Au cours des XIXe et XXe siècles, le nombre de revues scientifiques a fortement progressé, reflétant au passage la multiplication des domaines de compétence et de spécialisation. Par ailleurs, le chercheur s’est retrouvé face à une nouvelle contrainte imposée par le milieu académique, qui est celle de la nécessité de publier les résultats de travaux sous peine de devenir impertinent.
Mais le problème est que cette nécessité a rendu l’industrie de publication académique beaucoup trop puissante, engorgeant des marges de profit vertigineuses, avoisinant les 40%, dépassant même la marge de profit d’autres industries comme les hydrocarbures et les banques.
La raison qui fait que cette industrie est si lucrative est simple, elle bénéficie pleinement de l’argent du contribuable qui paie une grande partie du contenu. Pour expliquer, le chercheur financé par l’argent public fait tout le travail, le rédige et juge ses mérites. Toutefois, la propriété intellectuelle du résultat revient en fin de compte aux mains des éditeurs. Pour aggraver encore les choses, ils imposent des formules d’abonnement et des paywalls à des prix exorbitants pour consulter les publications, et qui sont aussi souvent payés par l’argent du contribuable.
Il faut le dire, assurer le traitement des publications évaluées par les pairs est une tâche fastidieuse qui nécessite beaucoup d’effort et une infrastructure importante.

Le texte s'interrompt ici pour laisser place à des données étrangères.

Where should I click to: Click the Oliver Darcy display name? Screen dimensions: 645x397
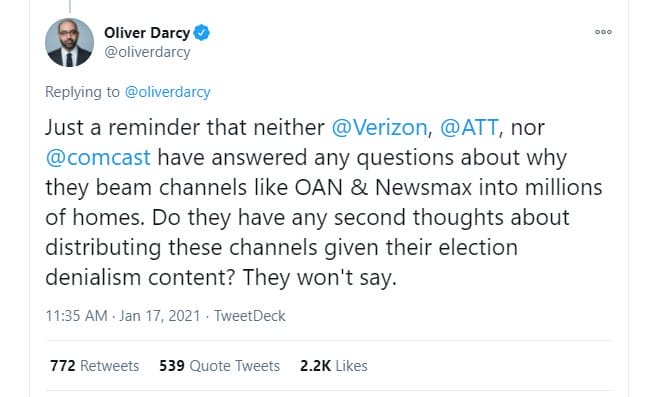tap(147, 33)
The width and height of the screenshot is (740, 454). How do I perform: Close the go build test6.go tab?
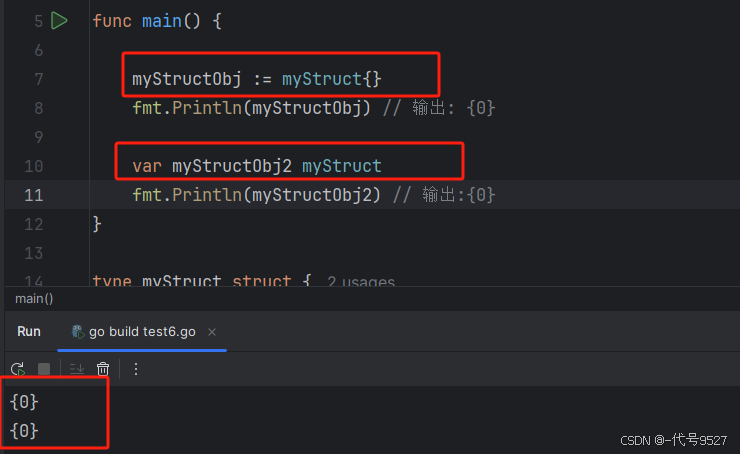click(212, 332)
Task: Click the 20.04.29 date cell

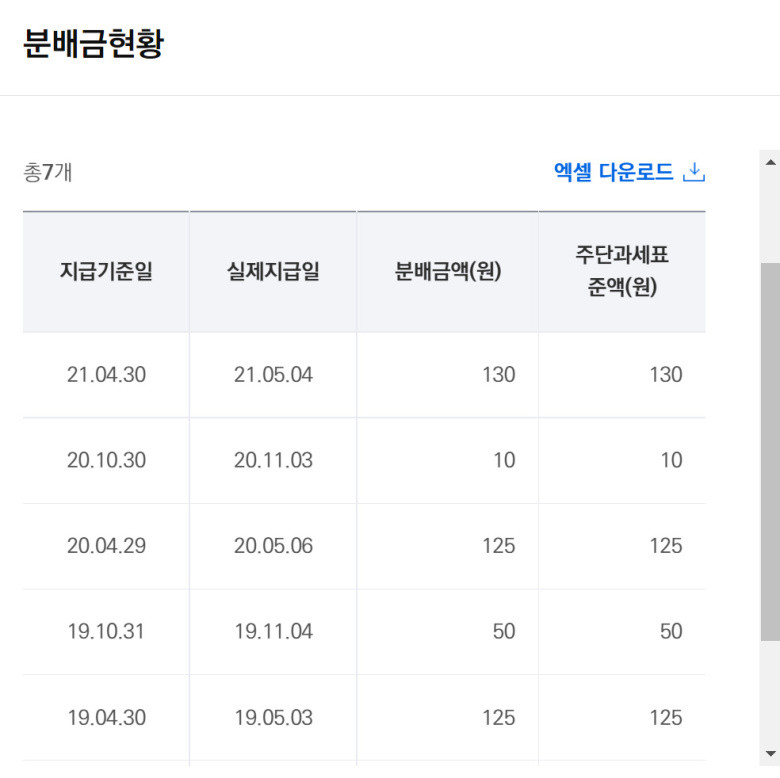Action: 106,546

Certes, les revues et journaux abusent de leur pouvoir, mais ils assurent quand même un service qui est de filtrer et trier les publications scientifiques pour que les gens puissent s’en servir pour la production de travaux plus importants et de meilleure qualité.

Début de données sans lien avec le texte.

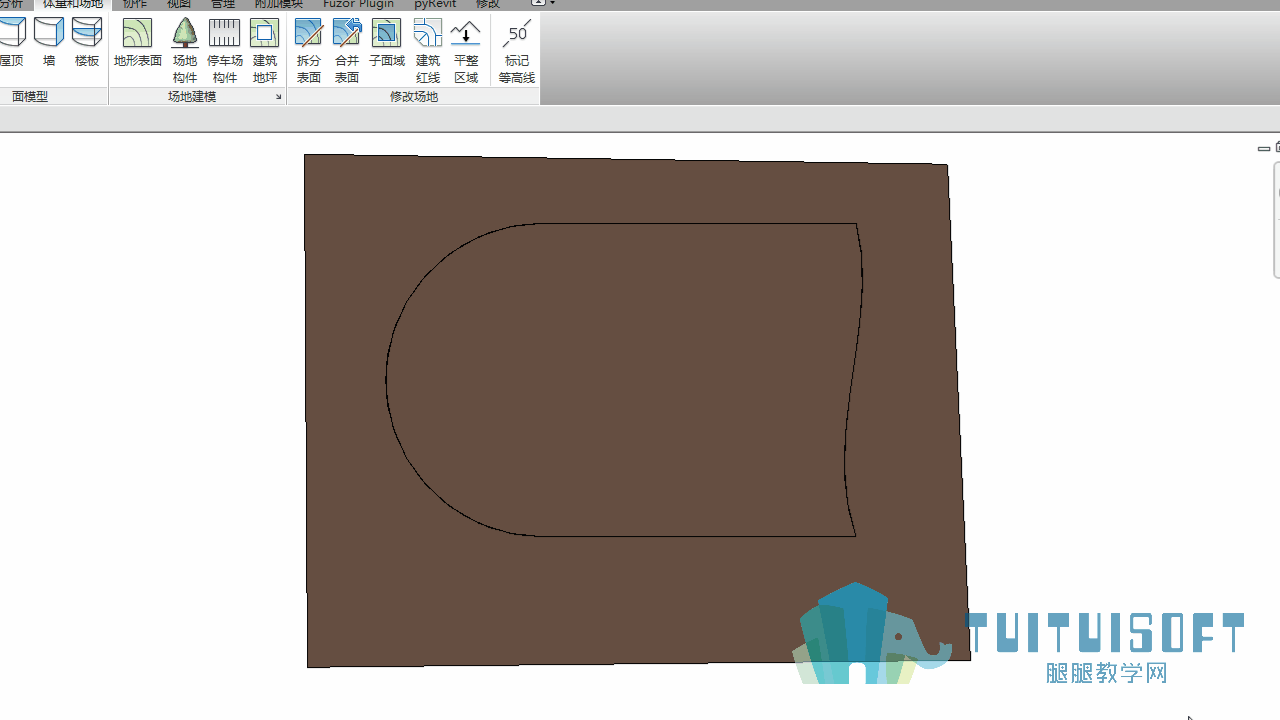Select the curved subregion inside the toposurface

(625, 380)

Des revues comme Nature assurent ce service gratuitement, mais il faudra payer pour consulter les publications. Mais les personnes qui assurent le processus d’évaluation des travaux ne sont pas payées, et la plupart du temps ils assurent ce service sans aucune contrepartie.

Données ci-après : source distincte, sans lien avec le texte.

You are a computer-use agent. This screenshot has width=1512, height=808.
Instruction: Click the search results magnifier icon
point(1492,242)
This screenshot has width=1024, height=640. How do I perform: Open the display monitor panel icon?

À ce stade, il y a de plus en plus un sentiment fort que ce modèle économique devrait changer. Pratiquement tout le monde, même les parties qui profitent de cette situation reconnaissent qu’il y a des lacunes, mais la situation actuelle continue de se maintenir avec la résistance à tout changement.
Pour remédier à cette situation, une énième initiative a été lancée dans le cadre du “Plan S”. Lancée par Science Europe pour promouvoir l'édition scientifique en libre accès, cette une initiative de la Commission européenne et de la "cOAlition S", un consortium soutenu par le Conseil Européen de la Recherche et les agences de financement de la recherche de douze pays européens. Le plan exige que les scientifiques et les chercheurs qui bénéficient d'un financement public pour leurs projets des organismes de recherche et institutions publient leurs travaux en accès libre d'ici à 2020.
Le plan est structuré autour de dix principes :
1. Les auteurs doivent conserver le droit d'auteur sur leurs publications, qui doivent être publiées sous une licence libre de droits telle que Creative Commons.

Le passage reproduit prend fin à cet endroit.